What needs to be done. With the first line as the start and the line containing "Given: Click the license box scroll up arrow" as the end, write out every line of the records exactly.

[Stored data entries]

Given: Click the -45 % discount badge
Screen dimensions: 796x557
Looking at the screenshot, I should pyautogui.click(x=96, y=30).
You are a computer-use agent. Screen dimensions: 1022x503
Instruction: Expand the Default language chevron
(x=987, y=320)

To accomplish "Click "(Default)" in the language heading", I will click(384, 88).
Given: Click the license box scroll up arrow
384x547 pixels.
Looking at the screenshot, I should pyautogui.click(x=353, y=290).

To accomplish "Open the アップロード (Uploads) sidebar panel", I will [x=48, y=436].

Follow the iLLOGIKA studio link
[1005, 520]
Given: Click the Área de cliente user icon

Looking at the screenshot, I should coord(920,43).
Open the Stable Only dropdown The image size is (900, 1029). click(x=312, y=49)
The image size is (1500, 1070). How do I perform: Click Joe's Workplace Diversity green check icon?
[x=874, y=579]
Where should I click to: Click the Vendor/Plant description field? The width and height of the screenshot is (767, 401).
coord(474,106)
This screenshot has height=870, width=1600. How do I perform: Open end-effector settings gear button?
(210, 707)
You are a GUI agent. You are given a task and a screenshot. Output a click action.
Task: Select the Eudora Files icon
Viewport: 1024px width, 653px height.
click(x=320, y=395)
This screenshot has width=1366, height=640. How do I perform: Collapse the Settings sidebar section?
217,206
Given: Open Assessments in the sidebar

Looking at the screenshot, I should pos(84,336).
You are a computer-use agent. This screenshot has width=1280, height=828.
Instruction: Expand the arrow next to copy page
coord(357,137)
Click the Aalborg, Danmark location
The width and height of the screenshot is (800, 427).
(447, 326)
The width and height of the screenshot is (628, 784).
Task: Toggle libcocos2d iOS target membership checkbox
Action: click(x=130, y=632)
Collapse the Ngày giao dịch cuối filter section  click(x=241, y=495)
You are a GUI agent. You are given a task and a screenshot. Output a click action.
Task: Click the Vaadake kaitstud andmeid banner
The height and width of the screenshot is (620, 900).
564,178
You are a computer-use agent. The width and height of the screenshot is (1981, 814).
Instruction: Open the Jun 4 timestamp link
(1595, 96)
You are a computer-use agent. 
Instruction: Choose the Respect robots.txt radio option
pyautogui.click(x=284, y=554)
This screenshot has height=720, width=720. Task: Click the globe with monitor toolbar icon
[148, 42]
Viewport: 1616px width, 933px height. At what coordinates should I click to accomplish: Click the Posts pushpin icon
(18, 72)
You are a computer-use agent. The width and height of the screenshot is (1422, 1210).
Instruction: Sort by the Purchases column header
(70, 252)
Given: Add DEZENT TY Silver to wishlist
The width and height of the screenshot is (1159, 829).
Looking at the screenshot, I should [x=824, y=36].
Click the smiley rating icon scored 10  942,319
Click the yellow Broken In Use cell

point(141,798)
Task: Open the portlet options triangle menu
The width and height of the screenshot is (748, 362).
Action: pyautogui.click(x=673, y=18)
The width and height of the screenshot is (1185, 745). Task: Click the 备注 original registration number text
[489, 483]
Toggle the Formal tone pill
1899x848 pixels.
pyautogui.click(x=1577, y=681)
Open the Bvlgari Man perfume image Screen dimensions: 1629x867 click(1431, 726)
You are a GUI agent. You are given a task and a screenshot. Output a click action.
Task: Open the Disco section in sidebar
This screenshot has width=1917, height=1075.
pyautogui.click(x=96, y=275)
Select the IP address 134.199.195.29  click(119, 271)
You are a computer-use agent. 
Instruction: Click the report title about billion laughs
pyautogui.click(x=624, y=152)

Written response.
Given: Click the -45 % discount badge
Screen dimensions: 796x557
Looking at the screenshot, I should pyautogui.click(x=96, y=30).
You are a computer-use agent. Screen dimensions: 1022x503
Instruction: Expand the Default language chevron
(x=987, y=320)

To accomplish "Click "(Default)" in the language heading", I will click(384, 88).
Given: Click the license box scroll up arrow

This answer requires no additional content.